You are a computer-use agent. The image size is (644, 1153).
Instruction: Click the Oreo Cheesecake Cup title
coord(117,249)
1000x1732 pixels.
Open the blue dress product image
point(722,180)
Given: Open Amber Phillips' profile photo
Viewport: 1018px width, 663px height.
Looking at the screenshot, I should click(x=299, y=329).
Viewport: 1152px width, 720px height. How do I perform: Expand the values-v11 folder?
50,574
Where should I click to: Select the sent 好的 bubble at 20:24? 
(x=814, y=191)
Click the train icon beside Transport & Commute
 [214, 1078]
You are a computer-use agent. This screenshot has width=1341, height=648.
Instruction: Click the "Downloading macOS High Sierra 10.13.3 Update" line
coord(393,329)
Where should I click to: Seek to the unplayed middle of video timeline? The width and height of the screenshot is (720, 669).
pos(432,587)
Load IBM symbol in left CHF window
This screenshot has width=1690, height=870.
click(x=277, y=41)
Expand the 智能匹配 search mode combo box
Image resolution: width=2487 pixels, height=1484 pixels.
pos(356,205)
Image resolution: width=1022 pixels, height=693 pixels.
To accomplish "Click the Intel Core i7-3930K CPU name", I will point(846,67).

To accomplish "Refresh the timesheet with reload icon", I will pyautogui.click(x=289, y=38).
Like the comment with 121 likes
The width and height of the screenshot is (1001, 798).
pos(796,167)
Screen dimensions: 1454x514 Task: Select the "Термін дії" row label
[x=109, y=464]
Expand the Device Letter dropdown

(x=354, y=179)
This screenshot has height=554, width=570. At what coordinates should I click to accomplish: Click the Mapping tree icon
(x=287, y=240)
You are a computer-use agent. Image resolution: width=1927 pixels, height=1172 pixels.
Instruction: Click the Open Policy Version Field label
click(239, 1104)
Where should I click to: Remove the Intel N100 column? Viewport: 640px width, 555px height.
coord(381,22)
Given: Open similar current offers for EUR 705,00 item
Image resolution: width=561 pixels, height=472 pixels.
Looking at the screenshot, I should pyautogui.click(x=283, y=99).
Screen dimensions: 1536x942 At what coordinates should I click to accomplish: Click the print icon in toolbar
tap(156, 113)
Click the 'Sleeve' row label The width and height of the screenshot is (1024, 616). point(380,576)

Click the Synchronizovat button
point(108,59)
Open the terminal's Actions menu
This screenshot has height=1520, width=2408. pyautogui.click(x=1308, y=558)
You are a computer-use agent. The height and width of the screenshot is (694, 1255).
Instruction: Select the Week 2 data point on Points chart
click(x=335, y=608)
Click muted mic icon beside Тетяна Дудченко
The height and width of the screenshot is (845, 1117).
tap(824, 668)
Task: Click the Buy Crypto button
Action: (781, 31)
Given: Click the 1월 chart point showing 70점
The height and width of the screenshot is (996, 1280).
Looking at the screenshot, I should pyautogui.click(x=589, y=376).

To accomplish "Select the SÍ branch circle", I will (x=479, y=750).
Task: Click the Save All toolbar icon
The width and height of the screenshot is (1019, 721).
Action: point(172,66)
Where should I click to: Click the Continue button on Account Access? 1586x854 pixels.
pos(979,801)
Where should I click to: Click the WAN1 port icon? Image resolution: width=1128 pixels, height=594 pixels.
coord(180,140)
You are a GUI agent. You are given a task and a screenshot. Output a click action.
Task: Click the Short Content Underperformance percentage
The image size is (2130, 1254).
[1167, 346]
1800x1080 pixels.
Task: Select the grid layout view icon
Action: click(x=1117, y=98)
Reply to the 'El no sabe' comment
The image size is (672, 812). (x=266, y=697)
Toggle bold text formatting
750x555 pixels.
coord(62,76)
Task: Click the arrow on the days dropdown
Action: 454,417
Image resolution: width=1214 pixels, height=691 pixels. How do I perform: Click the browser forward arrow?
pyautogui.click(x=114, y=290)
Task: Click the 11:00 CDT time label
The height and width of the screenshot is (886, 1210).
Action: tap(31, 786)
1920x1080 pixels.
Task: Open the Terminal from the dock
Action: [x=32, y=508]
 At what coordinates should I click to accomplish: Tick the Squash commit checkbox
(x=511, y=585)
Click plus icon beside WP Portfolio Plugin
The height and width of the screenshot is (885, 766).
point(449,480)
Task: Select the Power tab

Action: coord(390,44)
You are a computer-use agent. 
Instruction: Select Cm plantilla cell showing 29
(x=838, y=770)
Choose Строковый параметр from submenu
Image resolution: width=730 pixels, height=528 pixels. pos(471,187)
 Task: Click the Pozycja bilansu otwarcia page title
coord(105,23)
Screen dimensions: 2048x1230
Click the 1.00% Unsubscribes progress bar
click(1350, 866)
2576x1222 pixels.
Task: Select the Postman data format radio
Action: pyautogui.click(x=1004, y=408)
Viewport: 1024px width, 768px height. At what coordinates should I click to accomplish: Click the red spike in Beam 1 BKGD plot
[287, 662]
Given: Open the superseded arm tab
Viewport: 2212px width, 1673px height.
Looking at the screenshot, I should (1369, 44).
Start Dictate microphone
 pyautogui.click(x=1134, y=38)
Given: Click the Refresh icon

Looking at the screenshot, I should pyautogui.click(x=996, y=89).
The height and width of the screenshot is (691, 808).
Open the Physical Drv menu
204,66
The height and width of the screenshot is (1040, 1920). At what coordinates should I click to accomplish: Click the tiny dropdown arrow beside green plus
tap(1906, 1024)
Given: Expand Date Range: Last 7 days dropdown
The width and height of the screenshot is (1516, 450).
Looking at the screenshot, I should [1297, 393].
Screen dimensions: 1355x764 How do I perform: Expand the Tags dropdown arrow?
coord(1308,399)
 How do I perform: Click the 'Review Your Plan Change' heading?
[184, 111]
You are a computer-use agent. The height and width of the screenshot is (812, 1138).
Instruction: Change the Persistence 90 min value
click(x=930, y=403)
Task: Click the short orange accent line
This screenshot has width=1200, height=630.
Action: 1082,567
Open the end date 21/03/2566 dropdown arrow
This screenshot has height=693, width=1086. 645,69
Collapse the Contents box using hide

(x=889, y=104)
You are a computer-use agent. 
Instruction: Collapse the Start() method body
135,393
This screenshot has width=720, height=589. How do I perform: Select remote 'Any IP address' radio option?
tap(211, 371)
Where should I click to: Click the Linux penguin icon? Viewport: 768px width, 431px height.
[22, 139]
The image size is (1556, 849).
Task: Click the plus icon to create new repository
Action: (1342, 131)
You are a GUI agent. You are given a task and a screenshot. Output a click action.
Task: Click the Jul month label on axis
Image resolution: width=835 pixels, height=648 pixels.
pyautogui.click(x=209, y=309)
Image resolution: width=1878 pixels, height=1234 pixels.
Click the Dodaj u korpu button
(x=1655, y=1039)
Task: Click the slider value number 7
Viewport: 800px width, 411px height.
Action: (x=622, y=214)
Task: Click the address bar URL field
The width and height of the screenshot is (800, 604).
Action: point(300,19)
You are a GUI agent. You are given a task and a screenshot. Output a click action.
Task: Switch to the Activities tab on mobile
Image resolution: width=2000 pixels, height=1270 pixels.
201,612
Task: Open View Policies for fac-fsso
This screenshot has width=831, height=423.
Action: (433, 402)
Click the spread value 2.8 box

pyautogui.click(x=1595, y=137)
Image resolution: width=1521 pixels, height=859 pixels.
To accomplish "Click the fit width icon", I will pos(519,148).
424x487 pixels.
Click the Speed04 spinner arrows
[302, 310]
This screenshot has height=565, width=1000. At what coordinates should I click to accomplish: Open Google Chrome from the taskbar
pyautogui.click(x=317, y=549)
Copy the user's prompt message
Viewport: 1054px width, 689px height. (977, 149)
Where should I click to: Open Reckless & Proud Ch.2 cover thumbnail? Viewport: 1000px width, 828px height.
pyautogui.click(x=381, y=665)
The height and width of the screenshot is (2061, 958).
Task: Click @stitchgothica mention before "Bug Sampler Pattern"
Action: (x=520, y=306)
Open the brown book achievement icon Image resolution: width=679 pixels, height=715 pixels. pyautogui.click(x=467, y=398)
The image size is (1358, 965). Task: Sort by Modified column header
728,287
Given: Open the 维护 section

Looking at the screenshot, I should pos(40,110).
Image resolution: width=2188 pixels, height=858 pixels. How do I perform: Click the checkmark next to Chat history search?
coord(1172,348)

※

▶ Written exercise:
Reproduce the material above word for word, beginning at its first line and ending with the line containing "pos(796,167)", including that line.

▶ Response to the exercise:
You are a computer-use agent. The image size is (644, 1153).
Instruction: Click the Oreo Cheesecake Cup title
coord(117,249)
1000x1732 pixels.
Open the blue dress product image
point(722,180)
Given: Open Amber Phillips' profile photo
Viewport: 1018px width, 663px height.
Looking at the screenshot, I should click(x=299, y=329).
Viewport: 1152px width, 720px height. How do I perform: Expand the values-v11 folder?
50,574
Where should I click to: Select the sent 好的 bubble at 20:24? 
(x=814, y=191)
Click the train icon beside Transport & Commute
 [214, 1078]
You are a computer-use agent. This screenshot has width=1341, height=648.
Instruction: Click the "Downloading macOS High Sierra 10.13.3 Update" line
coord(393,329)
Where should I click to: Seek to the unplayed middle of video timeline? The width and height of the screenshot is (720, 669).
pos(432,587)
Load IBM symbol in left CHF window
This screenshot has width=1690, height=870.
click(x=277, y=41)
Expand the 智能匹配 search mode combo box
Image resolution: width=2487 pixels, height=1484 pixels.
pos(356,205)
Image resolution: width=1022 pixels, height=693 pixels.
To accomplish "Click the Intel Core i7-3930K CPU name", I will point(846,67).

To accomplish "Refresh the timesheet with reload icon", I will pyautogui.click(x=289, y=38).
Like the comment with 121 likes
The width and height of the screenshot is (1001, 798).
pos(796,167)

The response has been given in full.